Agricultores açorianos preocupados com fim da reforma antecipada ao abrigo de fundos europeus

 

Lusa/AO Online   Regional   16 de Jul de 2014, 15:02

O presidente da Federação Agrícola dos Açores reiterou esta quarta-feira "algumas preocupações" relacionadas com o novo quadro comunitário de apoio, por acabar com as reformas antecipadas, mas também por causa dos pagamentos à Segurança Social por jovens agricultores.

 

Jorge Rita, que falava em Ponta Delgada, numa intervenção no seminário "Agricultura familiar versus agricultura sustentável", voltou a referir que os pagamentos à Segurança Social que terão de fazer os jovens agricultores instalados após 2011 vão "estrangular" muitos destes produtores.
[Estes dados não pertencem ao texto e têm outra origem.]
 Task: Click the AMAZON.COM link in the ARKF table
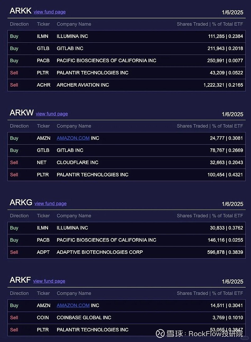73,305
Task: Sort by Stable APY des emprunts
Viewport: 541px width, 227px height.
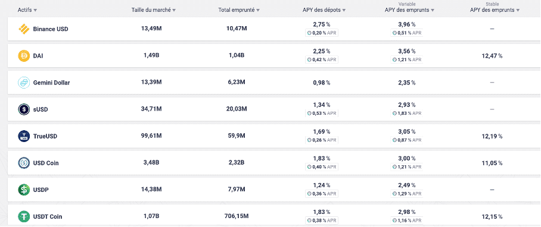Action: tap(495, 8)
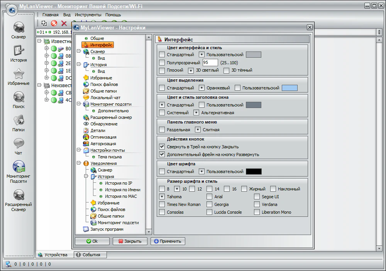Open the Расширенный Сканер tool

18,196
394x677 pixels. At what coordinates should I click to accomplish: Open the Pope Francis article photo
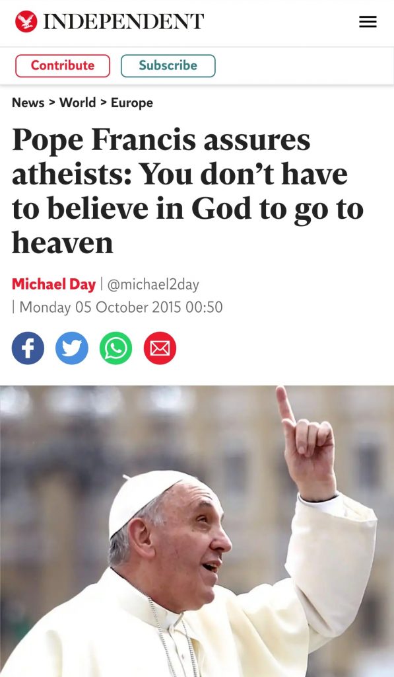tap(197, 531)
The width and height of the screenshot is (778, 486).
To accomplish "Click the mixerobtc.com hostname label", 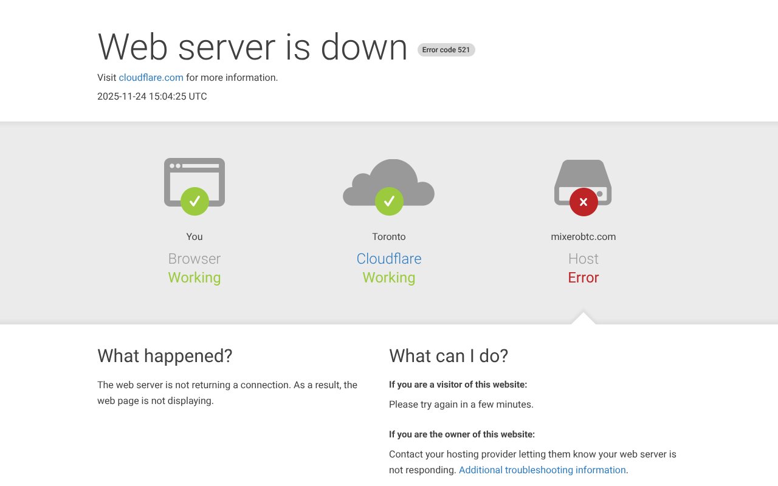I will click(x=583, y=236).
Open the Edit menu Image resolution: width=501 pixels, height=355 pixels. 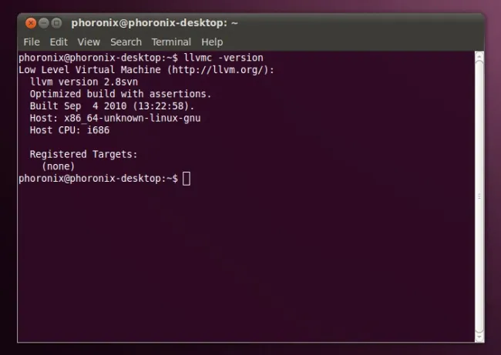tap(59, 42)
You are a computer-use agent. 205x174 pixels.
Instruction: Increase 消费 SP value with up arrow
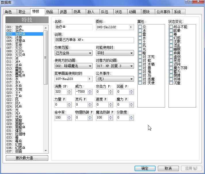[69, 91]
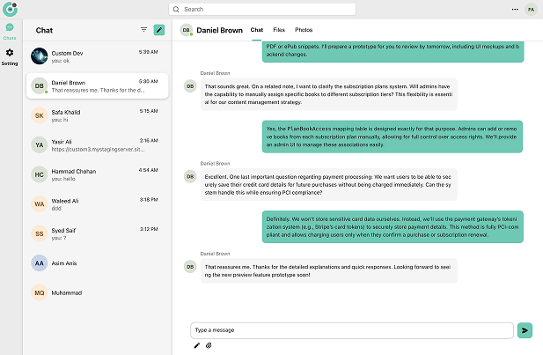Click the app logo in top left
Screen dimensions: 543x355
pyautogui.click(x=10, y=9)
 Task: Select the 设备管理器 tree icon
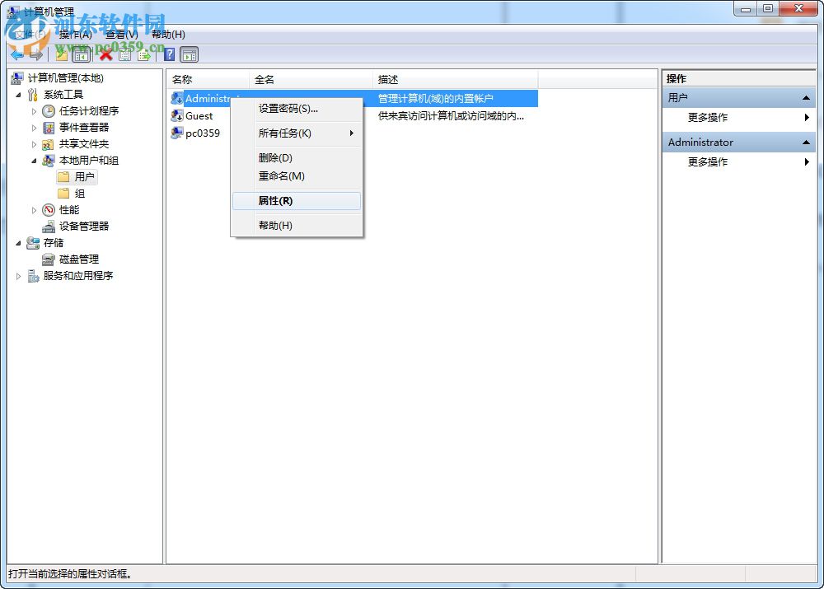point(48,226)
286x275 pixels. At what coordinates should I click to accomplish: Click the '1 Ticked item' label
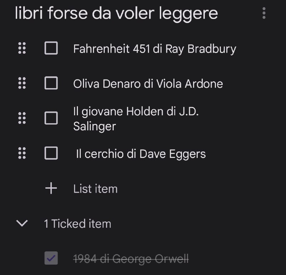click(x=78, y=224)
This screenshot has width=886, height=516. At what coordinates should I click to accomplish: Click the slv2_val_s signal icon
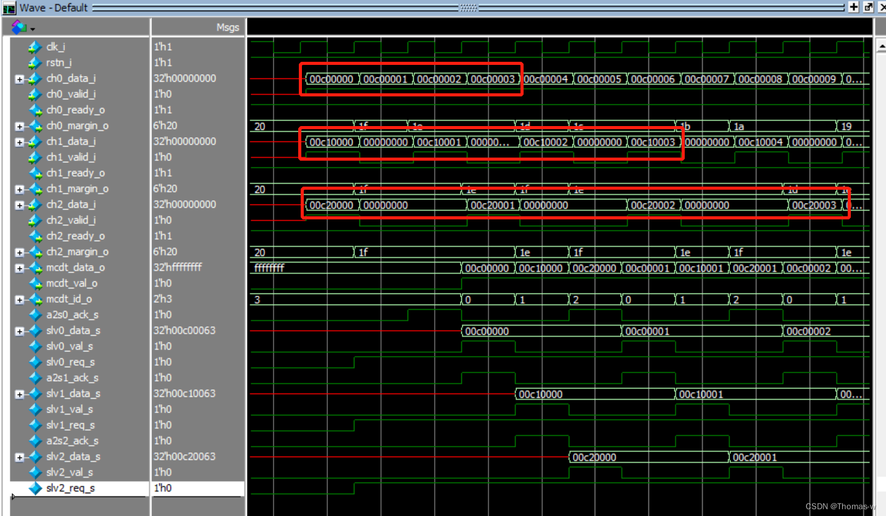(x=35, y=472)
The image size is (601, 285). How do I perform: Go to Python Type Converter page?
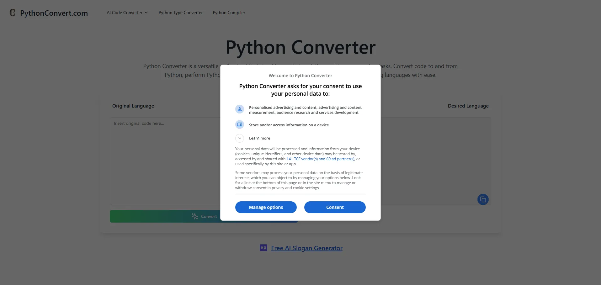181,13
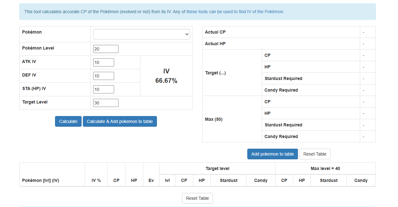Select the STA (HP) IV input
The image size is (398, 207).
point(103,89)
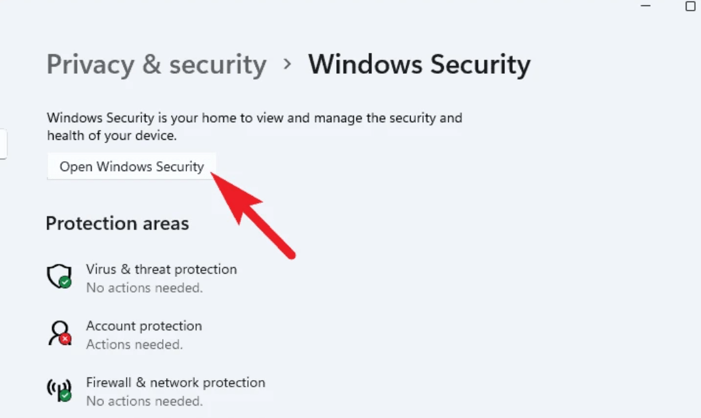
Task: Click the breadcrumb chevron separator arrow
Action: [287, 65]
Esta questão soma-se ao fim das reformas antecipadas, no âmbito dos fundos europeus para o período 2014-2020.

Jorge Rita lembrou que a reestruturação do setor agrícola nos Açores, que permitiu a sua renovação e modernização nos últimos anos, assegurando a "continuidade" da exploração familiar, se fez à custa das reformas antecipadas e dos incentivos, em simultâneo, à instalação dos novos agricultores.

O presidente da associação açoriana reforçou que a agricultura na região tem uma base familiar, em todas as ilhas, sendo "vital" para a economia do arquipélago, mas também para a coesão social e o "desenvolvimento harmónico" e "sustentado" dos Açores.

Entre outras coisas, lembrou, a este propósito, a importância da agricultura "na fixação de pessoas nos meios rurais".

Jorge Rita revelou que os últimos dados conhecidos estimam que 12% da população ativa dos Açores trabalha diretamente na agricultura, mas disse que este número deve ser hoje maior, por causa do aumento do desemprego noutros setores.

De forma direta ou direta, metade dos açorianos trabalham no setor, acrescentou, estimando, por outro lado, que a agricultura represente 45% da economia regional.

Jorge Rita sublinhou que este é "o maior e melhor" setor de atividade nos Açores, sendo "o único que tem dado sinais de crescimento em todas as áreas".

O responsável destacou, por outro lado, a "execução excelente" do quadro comunitário de apoio que termina este ano, deixando elogios aos governos nacional e regional.

Quanto ao próximo, e apesar da "deficiência" na questão das reformas antecipadas, considerou positivo o trabalho que tem sido desenvolvido entre o executivo açoriano e os parceiros com vista à aplicação das verbas.

A este propósito, destacou a proposta enviada para Bruxelas para o programa específico para as regiões ultraperiféricas, o POSEI, dizendo que, apesar de não aumentarem as verbas, está "mais bem estruturado".